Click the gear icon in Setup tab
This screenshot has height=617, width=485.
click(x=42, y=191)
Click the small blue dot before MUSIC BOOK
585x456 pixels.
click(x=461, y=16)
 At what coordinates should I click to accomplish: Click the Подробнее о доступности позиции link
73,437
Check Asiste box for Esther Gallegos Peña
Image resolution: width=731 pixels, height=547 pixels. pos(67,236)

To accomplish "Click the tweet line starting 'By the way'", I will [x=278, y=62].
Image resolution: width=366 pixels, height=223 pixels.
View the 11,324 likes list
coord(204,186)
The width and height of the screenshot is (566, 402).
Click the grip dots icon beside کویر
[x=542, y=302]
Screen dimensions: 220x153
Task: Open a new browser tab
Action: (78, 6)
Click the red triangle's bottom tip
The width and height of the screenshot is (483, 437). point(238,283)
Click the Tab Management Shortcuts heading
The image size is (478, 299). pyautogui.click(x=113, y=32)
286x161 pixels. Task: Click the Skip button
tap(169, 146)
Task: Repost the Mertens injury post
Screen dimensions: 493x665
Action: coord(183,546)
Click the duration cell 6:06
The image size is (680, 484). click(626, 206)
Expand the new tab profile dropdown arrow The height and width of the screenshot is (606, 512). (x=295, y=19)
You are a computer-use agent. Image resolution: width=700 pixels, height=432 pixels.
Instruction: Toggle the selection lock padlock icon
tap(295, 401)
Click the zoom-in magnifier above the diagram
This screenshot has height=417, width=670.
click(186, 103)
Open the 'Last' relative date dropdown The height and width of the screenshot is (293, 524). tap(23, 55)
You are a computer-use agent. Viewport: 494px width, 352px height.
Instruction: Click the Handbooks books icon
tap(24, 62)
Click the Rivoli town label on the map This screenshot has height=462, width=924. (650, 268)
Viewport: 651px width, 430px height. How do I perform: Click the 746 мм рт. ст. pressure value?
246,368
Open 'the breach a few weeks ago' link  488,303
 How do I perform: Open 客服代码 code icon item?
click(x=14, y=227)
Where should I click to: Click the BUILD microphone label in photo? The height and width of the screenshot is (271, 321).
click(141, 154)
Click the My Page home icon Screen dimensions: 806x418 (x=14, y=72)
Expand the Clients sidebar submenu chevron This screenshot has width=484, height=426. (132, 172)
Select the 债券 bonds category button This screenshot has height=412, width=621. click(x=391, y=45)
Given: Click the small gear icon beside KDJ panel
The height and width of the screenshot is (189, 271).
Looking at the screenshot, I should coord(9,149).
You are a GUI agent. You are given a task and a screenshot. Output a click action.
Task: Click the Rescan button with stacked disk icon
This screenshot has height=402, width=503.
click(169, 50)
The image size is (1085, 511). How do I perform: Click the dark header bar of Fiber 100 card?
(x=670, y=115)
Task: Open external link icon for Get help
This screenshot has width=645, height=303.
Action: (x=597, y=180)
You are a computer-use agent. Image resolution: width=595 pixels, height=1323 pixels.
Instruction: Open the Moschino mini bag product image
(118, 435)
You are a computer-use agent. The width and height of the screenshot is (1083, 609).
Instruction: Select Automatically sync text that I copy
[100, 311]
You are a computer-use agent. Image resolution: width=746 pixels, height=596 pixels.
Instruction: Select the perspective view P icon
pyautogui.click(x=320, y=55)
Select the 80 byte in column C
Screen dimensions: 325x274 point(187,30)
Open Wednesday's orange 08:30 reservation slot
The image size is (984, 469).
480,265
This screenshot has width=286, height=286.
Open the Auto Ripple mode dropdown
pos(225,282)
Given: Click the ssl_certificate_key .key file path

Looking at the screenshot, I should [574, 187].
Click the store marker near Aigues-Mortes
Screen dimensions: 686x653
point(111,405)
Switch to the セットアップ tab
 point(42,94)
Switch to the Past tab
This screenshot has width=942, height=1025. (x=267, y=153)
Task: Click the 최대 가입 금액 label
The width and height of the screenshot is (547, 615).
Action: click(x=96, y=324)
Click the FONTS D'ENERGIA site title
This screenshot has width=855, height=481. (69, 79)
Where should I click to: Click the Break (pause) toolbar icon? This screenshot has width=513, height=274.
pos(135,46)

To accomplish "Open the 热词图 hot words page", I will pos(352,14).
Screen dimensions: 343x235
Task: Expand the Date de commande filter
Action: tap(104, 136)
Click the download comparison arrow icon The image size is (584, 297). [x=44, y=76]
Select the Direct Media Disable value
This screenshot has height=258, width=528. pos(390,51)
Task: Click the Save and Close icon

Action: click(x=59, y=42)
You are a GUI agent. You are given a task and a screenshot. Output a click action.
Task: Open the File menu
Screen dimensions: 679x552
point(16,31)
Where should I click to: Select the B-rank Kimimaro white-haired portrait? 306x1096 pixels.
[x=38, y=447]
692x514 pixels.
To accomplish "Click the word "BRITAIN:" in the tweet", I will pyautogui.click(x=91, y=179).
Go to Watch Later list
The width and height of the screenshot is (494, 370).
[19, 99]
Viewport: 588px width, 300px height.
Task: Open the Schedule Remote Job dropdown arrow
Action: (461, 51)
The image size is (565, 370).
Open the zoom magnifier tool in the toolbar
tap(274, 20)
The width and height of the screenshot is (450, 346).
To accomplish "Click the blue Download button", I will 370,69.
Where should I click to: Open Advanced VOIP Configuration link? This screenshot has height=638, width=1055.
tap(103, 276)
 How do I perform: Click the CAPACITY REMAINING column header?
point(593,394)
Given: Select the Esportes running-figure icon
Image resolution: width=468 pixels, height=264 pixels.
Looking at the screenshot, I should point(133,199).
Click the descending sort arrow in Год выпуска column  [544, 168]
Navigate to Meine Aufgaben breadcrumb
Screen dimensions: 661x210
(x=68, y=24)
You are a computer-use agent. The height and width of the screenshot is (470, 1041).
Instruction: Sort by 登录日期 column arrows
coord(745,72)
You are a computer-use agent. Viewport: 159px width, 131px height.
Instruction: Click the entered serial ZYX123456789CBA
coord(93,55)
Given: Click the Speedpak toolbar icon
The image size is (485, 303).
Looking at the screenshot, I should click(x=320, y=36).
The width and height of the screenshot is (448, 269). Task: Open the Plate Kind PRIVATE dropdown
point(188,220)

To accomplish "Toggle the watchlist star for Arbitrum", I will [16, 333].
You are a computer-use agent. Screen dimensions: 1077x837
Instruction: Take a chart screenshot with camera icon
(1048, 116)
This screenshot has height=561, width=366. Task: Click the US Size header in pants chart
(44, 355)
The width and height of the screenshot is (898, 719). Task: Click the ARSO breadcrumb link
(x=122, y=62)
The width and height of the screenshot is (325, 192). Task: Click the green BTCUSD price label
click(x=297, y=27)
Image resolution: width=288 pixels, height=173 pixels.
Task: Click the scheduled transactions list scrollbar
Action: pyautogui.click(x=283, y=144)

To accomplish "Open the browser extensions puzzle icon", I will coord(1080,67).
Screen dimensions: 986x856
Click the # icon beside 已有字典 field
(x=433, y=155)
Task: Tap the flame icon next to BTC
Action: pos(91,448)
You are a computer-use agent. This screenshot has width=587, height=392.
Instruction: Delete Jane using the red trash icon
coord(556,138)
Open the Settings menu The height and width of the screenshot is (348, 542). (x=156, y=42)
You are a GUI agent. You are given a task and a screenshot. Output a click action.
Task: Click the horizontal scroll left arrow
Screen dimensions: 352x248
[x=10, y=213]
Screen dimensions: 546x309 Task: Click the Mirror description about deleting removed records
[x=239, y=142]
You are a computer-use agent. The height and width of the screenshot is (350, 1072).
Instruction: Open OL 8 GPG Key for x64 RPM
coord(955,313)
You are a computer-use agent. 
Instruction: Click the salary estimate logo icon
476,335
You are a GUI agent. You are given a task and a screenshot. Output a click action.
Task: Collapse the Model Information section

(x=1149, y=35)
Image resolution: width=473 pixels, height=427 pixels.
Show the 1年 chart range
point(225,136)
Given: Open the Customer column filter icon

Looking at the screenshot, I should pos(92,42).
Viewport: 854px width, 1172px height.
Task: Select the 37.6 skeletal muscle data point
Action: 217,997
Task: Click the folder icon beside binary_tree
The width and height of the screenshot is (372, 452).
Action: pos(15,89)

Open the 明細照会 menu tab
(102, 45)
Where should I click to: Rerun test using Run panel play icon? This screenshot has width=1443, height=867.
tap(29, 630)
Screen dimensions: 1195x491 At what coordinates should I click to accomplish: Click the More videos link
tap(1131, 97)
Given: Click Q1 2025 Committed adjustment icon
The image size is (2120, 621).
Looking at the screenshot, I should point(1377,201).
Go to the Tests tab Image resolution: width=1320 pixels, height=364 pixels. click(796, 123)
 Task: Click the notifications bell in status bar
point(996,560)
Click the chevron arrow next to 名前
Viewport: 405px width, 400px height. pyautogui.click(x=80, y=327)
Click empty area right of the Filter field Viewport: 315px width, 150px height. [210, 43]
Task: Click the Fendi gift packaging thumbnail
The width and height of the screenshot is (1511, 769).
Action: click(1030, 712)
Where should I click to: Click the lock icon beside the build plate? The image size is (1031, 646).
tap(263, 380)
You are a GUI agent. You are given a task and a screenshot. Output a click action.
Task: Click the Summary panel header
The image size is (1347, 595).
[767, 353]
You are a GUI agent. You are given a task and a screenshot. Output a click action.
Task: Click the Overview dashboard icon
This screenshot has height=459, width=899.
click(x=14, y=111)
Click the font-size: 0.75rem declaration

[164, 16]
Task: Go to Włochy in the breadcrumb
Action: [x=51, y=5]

*Required work:* Every line in the data that holds "gear" should be copied out.

*Written response:*
Click the gear icon in Setup tab
Given: Click the small gear icon beside KDJ panel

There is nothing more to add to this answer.